California experiments with crowdsourced legislation.
From fundraising efforts to searching for the missing Malaysia Airlines flight 370, crowdsourcing has quickly become a popular trend over the last few years. But a California legislator may have broken new ground with the concept, using it to potentially alter state law.
Assemblyman Mike Gatto, R-Los Angeles, created a Wikispaces account to experiment with letting people draft their own legislation. Working under the Wikipedia format, users can log in, make changes to the bill, offer suggestions and self-police their work. Probate law was chosen as the topic, and the project has helped craft language that may allow a court to assign a guardian to a deceased person’s pet.
In an interview with Government Technology, Gatto said he believes this is the first time crowdsourcing has been used to directly allow citizens to draft legislation.

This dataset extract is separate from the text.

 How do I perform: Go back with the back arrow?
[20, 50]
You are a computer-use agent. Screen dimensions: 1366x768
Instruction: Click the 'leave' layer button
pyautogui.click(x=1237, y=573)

He’s committed to introducing a bill based off the experiment and seeing it through the California legislative process.
“We wanted the first time to pick a topic that, first of all, everyone experiences at some point, which is the probate process – death and taxes,” Gatto said. “But we also wanted something where there was a sufficient body of experts, and by experts, we mean non-special interest groups and non-capital lobbyists. Lawyers and people who live this everyday who might weigh in and offer their expertise.”
Jack McHugh, senior legislative analyst with the Mackinac Center for Public Policy, said the idea of using crowdsourcing to draft potential laws is pretty novel. He noted that the experiment favors a more progressive view of government that requires a more “politically active” population to be successful.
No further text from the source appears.